The study found that the average person is consuming 1,270kg each year – which is the equivalent of a whole football team or 14 baby elephants, and which is 384kg more than we need.
‘Fatty spreads’ were found to be the biggest source of overconsumption, with the average Brit consuming seven times more than is recommended.
The research also found that we eat almost four times the amount of meat we should, more than double the amount of bread and three times as many cakes and biscuits.
According to Zoe Hellman, Head of Public Health, Weight Watchers, this overconsumption is a common feature of today’s “food laden environment”, which makes it difficult for many of us to make healthier choices.
She said: “The current epidemic of over-eating is hugely influenced by today's overloaded food environment.
“With the increased popularity of coffee shop culture and eating on the go it seems that, everywhere you turn, there is yet another place you can buy food, cooked and ready to eat.”
The researchers believe that today’s food-based culture and the increase in portion sizes combine to create a process of “mindless eating” where people are unaware of many food choices they make every day.
To cut back on mindless snacking, here are some common diet saboteurs and how you can avoid them:
Problem: With all the tempting treats on offer, a trip to the cinema can be a real diet-breaker unless you are blessed with strong willpower.
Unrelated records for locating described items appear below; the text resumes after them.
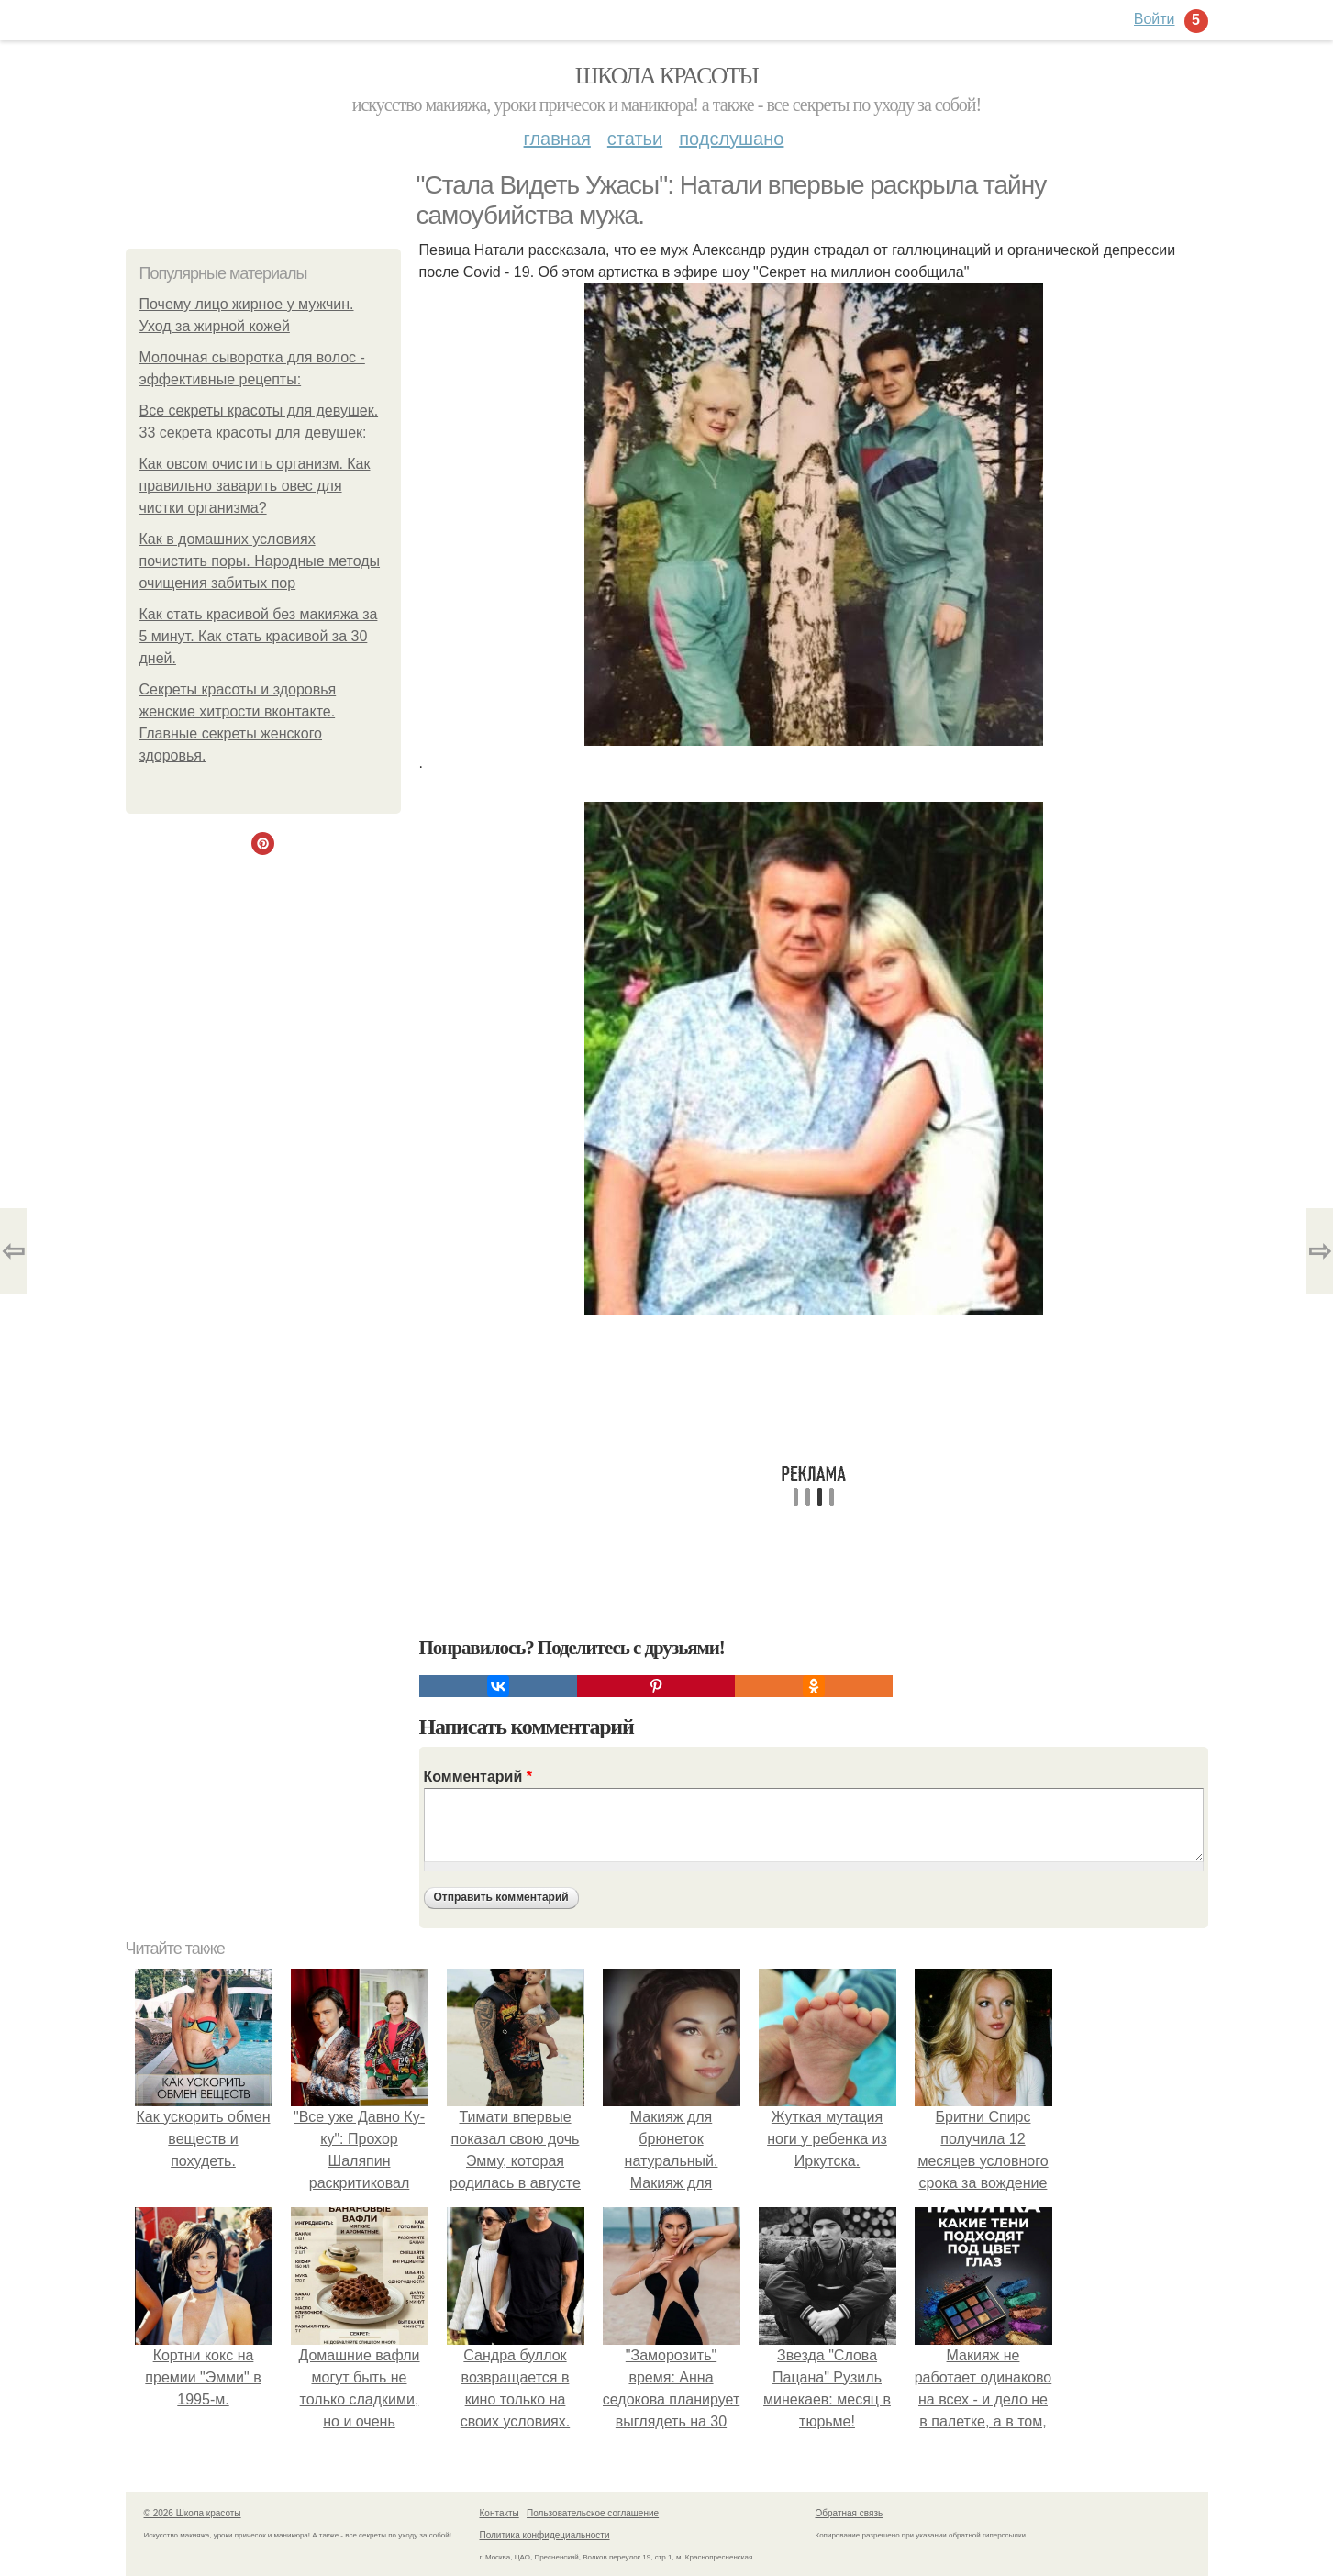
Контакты (499, 2513)
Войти (1154, 19)
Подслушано (731, 138)
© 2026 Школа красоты (192, 2513)
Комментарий (478, 1776)
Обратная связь (849, 2513)
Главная (557, 138)
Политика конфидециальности (545, 2535)
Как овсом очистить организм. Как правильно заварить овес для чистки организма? (255, 486)
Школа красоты (667, 75)
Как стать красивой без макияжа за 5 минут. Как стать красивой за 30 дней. (258, 636)
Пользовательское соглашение (593, 2513)
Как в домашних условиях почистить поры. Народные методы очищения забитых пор (260, 561)
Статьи (634, 138)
While air-popped popcorn is a great nutritious and diet-friendly snack, when butter and sugar are added into the equation, the tasty snack can quickly lose its healthy credentials and cinema popcorn can be extremely high in fat and calories.
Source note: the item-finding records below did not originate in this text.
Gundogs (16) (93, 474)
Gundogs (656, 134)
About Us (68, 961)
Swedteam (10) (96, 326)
Solution: Try sneaking in a healthier low-calorie packet of savoury popcorn, or go for a small portion of salted popcorn and share with a friend. Alternatively, take some dried fruit crisps for a crunchy snack without the fat and calories.
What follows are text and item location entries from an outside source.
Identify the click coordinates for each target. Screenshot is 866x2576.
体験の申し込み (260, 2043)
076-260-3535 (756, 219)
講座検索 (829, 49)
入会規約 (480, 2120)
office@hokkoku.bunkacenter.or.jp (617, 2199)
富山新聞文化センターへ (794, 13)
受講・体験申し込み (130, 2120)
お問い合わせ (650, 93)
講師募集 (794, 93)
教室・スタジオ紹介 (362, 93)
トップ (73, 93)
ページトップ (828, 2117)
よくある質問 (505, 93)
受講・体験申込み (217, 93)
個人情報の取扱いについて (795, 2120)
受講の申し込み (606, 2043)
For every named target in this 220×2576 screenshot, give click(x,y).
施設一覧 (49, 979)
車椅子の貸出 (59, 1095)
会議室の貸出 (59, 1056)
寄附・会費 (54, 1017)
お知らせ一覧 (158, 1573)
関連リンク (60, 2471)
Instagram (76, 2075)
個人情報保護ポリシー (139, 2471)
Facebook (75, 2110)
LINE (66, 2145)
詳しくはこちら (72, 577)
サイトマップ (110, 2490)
Problem: Whether you’re hankering after birthday cake in the kitchen, being tempted by refreshments at staff meetings, attending fancy business lunches or being inundated with edible gifts from grateful patients or parents, your workplace can be a source of constant food temptation, and there can be a lot of peer pressure to indulge.
Solution: Bring in some healthy snacks to leave in the kitchen for next time you are tempted to indulge, or ask in work about the possibility of getting a fruit delivery for you and your colleagues to snack on at your desks and in meetings. Also, make it clear to your colleagues that you are eating healthily – after a few attempts they will most likely give up trying to persuade you to cave in.
Problem: Meeting a friend for a coffee may seem like a healthier option than getting together for lunch or an evening meal. However, even if you manage to resist the tempting cakes and treats on offer, many speciality coffees are rich in cream, whole milk and syrups and can contain as many calories as a dessert.
Solution: Ditch the whipped cream and swap rich and sugary coffees for skinny lattes, espressos and cappuccino made with skimmed milk. While these may not seem as appetising as your usual beverage, your waistline will be eternally grateful!